To the best of our knowledge, this research work is the first study conducted with an aim to compare accessible models developed by both the public and private sectors. This review provides insights into differences and similarities of model attributes and key assumptions to understand disease dynamics and key drivers of the results. Importantly, having a full understanding why different tools produce different results will help identify data needs and pitfalls important to the users of such models. Although the models we reviewed were developed to determine value for money of vaccination program, different vaccines were assessed: PneumoADIP assessed the CE of PCV, TriVac assessed the CE of PCV, Haemophilus influenzae B (Hib) and rotavirus vaccines and SUPREMES appraised pneumococcal Haemophilus influenzae protein D-conjugate vaccine (PHiD-CV).
The different model approaches translated in different data input requirements, which made it a challenge to use a standardized data set for the tool comparison exercise. The incidence-based cohort approaches adopted in the PneumoADIP and the PAHO TriVac models are more data demanding and may be more intuitively appealing than the SUPREMES model. The latter model evaluates under static conditions an entire population at specific time point using the total population size and it specific age distribution to estimate the impact of a new vaccine program on total population health during a fixed time period (usually 1 year) and therefore requires fewer data inputs. This feature makes the SUPREMES model useful if the vaccine causes intermediate and important changes to the population and if budget-impact estimates after vaccine introduction are of interest to the decision maker. In addition, the model is easier use and can be applied widely to those countries with limited data but may be more difficult to justify as users would need to agree with several implicit assumptions embedded in the modeling approach.

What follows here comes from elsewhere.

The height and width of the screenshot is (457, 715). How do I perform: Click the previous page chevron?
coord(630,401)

It is important to note that while all three models were at an advanced stage of development at the time of the comparison exercise, models of this kind are prone to continued extension and elaboration, and weaknesses or absent features listed in this article may be corrected or improved with time. This comparison process can serve a useful purpose in this regard, by giving modelers the opportunity to identify key omissions and improve the accuracy, transparency and usability of their models. For example, since the evaluation in August 2009 the TRIVAC model now includes otitis media outcomes, advanced options for probabilistic sensitivity analysis and scenario analysis, and key assumptions about waning efficacy and age-appropriate vaccination. The present version of the PneumoADIP model allows discount rates to be varied while GSK now has developed a cohort-based version of the SUPREMES model to deal with the different vaccine impact on disease events using cohort-based or population-based model methods . In addition, while none of the three models had been through a validation process at the time of the comparison exercise, the TRIVAC model has since been evaluated by an external expert panel . As models and cumulative effects analysis (CEA tools evolve continued appraisal is needed.
The differences between these models are not only due to the approach and data requirements, but are difficult to distinguish without fully transparent user manuals. The TriVac model has an advanced user-friendly and self-guided function enabling users to properly interpret the research findings.

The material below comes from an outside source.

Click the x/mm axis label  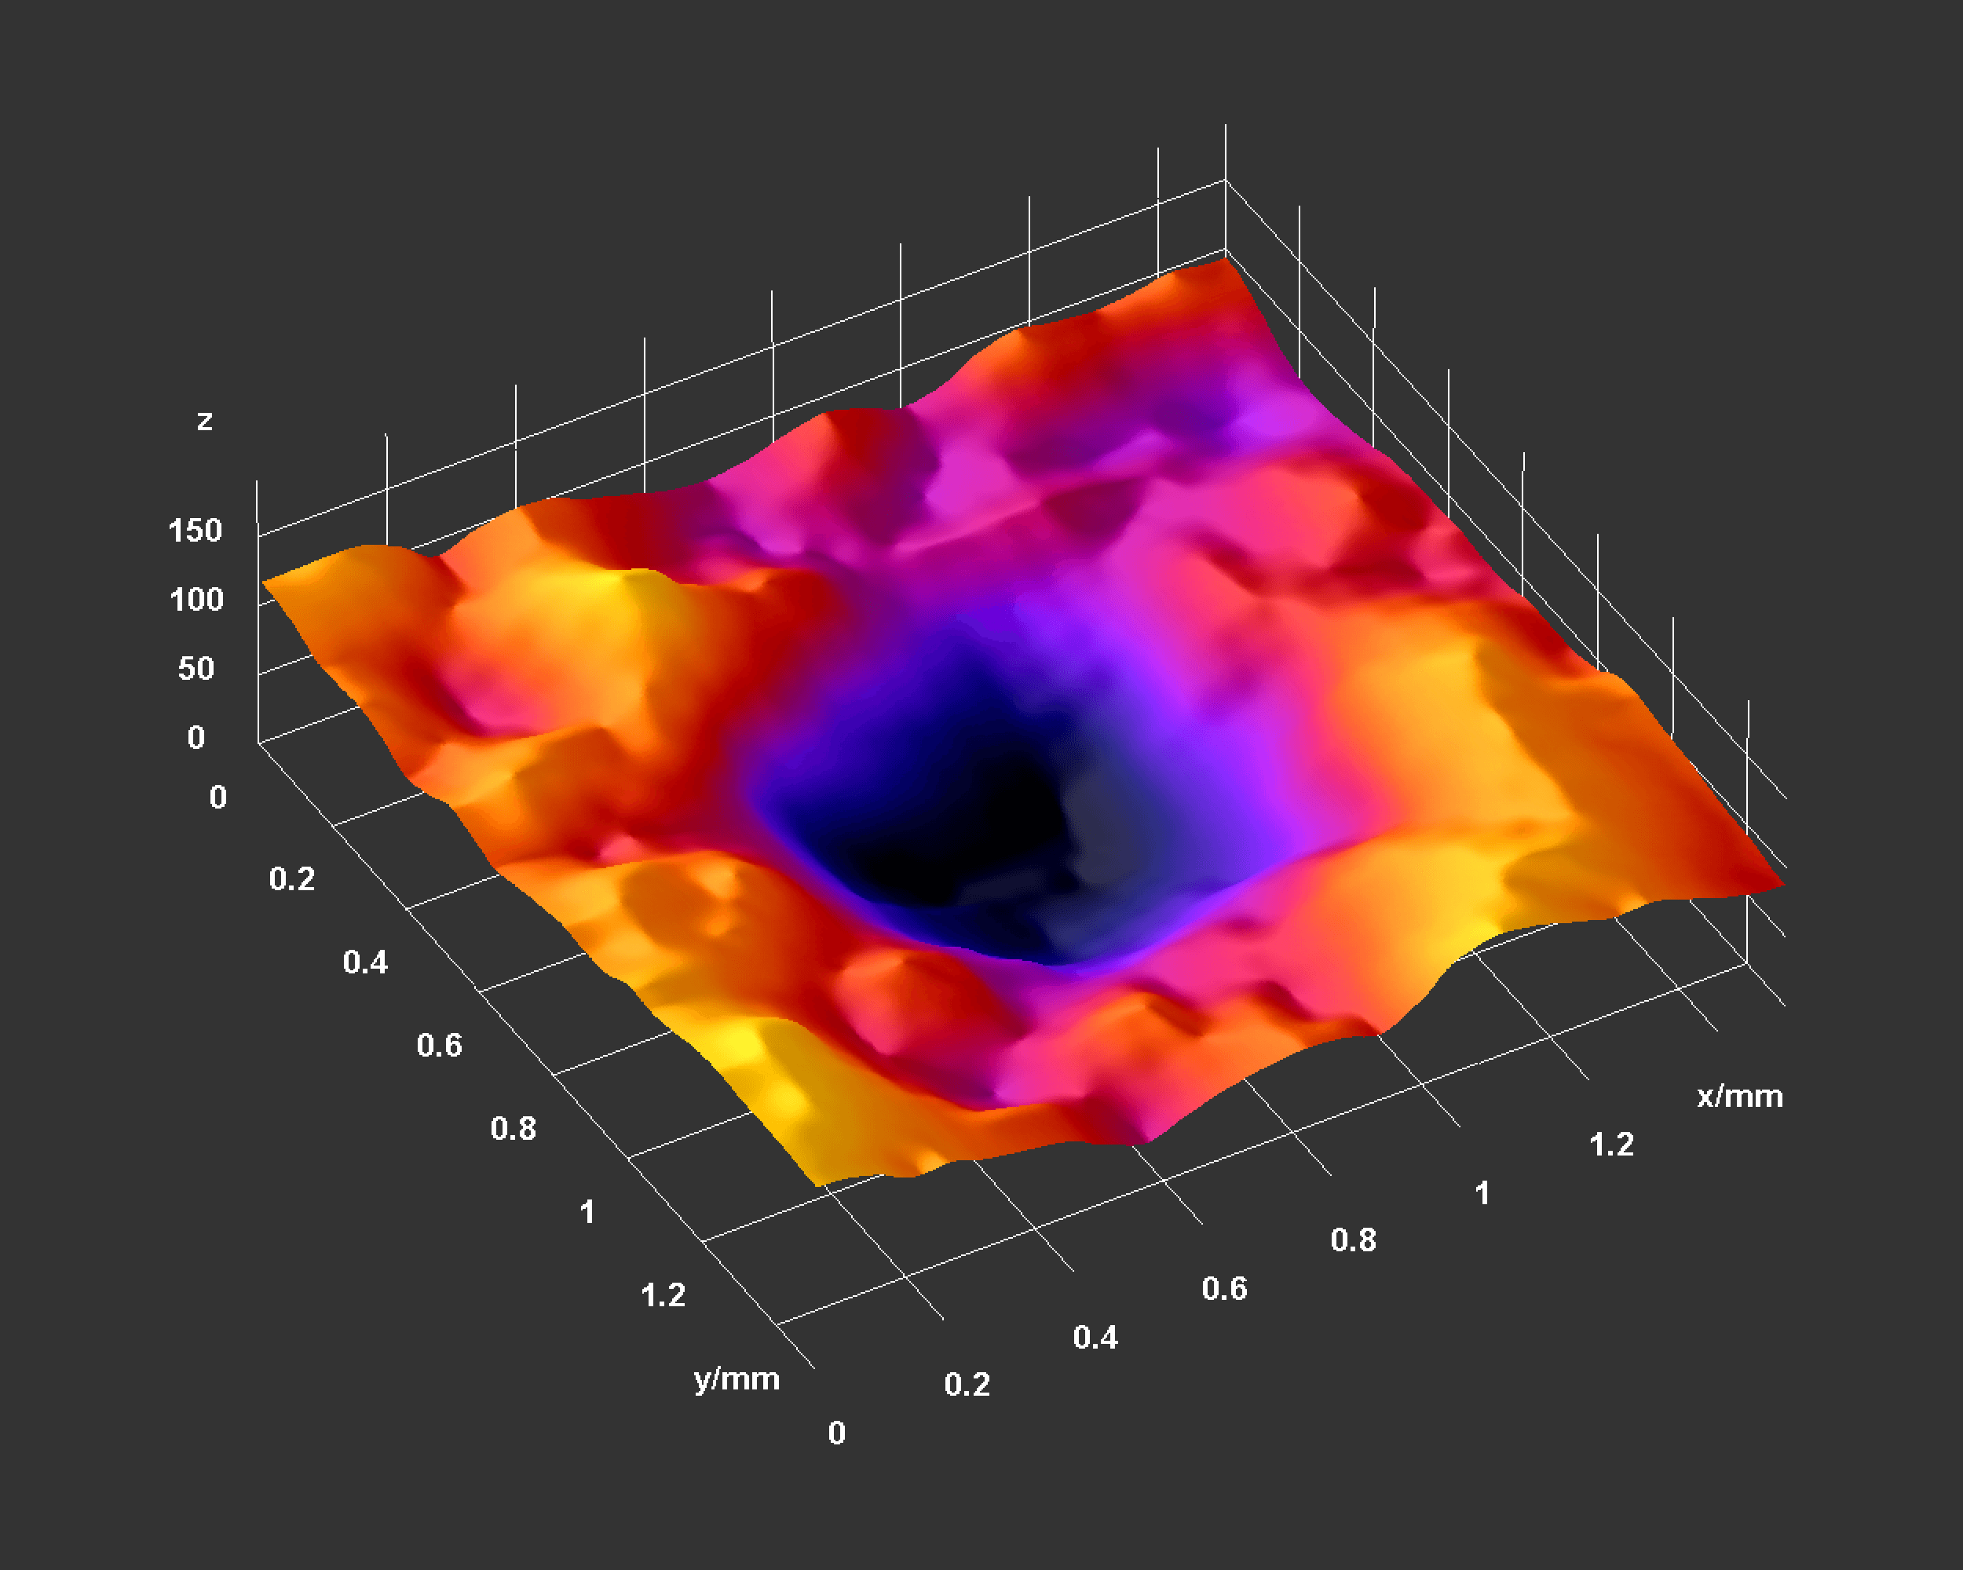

All three models include the possibility to incorporate the herd immunity effects of the vaccination program, however there are important differences in how this is incorporated and the underlying assumptions in each model. Herd immunity effects have already been shown to be influential in various analyses published before 2006 . However, the closely related effects of serotype replacement, which can partly nullify the beneficial impacts of herd immunity are not taken into account in any of these models. All three models have shown that they acknowledge an important component of outcome, the morbidity or health-related quality of life, because they present the results in terms of incremental costs per DALY averted (PneumoADIP and TriVac) or per QALY gained (SUPREMES).
From the user's perspective, it is very important to be able to identify influential parameters. A series of sensitivity analyses using tornado diagrams has shown that vaccine efficacy against pneumonia, serotype coverage and replacement, vaccine coverage, and disease burden parameters including incidence and case fatality of pneumococcal diseases are the key driver of the outcomes. Unfortunately, evidence to inform one or more of these parameters is often lacking in low-income and middle-income countries and frequently parameters are populated through generalizations made using data from industrialized countries. Vaccination costs was also a parameter of major importance (though not included in the standard sensitivity analyses).

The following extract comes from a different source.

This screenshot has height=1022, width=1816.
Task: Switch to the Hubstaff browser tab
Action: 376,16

The outputs for TriVac and PneumoADIP were found to be very similar, while the outputs of the SUPREME model were markedly different from the other two models. Given the differences in various aspects such as parameters included in the models, the baseline value used in the model, and model structure, it is not possible to distinguish the sources that could explain the differences in findings. Because discounting is very influencing in this long-term outcome modeling, the lack of discounting in the SUPREME model could be considered a crucial factor that might explain, to a certain extent, the differences in QALYs gained and cost differences. To be more specific, the future outcomes earned by cohort vaccinated previously are measured at the same time for cohort currently being vaccinated.